**What this task involves**
Could you reproduce word for word the data starting at the line containing "Given: Click the" and ending at the line containing "Image resolution: width=1120", both of those lines included?
─── Data supplied ───
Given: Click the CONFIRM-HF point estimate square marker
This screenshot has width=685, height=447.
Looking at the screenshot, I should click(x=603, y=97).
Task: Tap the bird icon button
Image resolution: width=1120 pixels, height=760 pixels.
───
─── Data supplied ───
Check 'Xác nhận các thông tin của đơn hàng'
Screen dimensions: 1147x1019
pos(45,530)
───
─── Data supplied ───
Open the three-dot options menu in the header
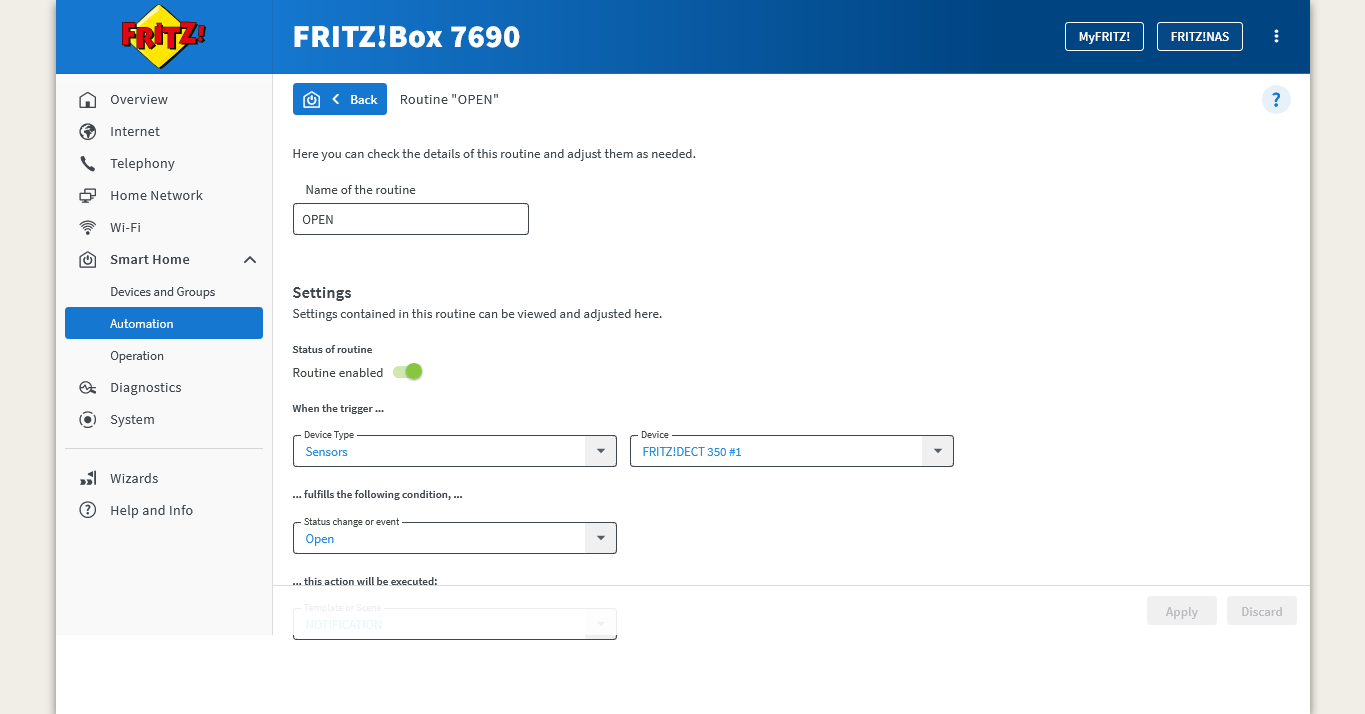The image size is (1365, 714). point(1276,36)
───
**Exercise output**
Given: Click the CONFIRM-HF point estimate square marker
This screenshot has width=685, height=447.
Looking at the screenshot, I should click(x=603, y=97).
Task: Tap the bird icon button
Image resolution: width=1120 pixels, height=760 pixels.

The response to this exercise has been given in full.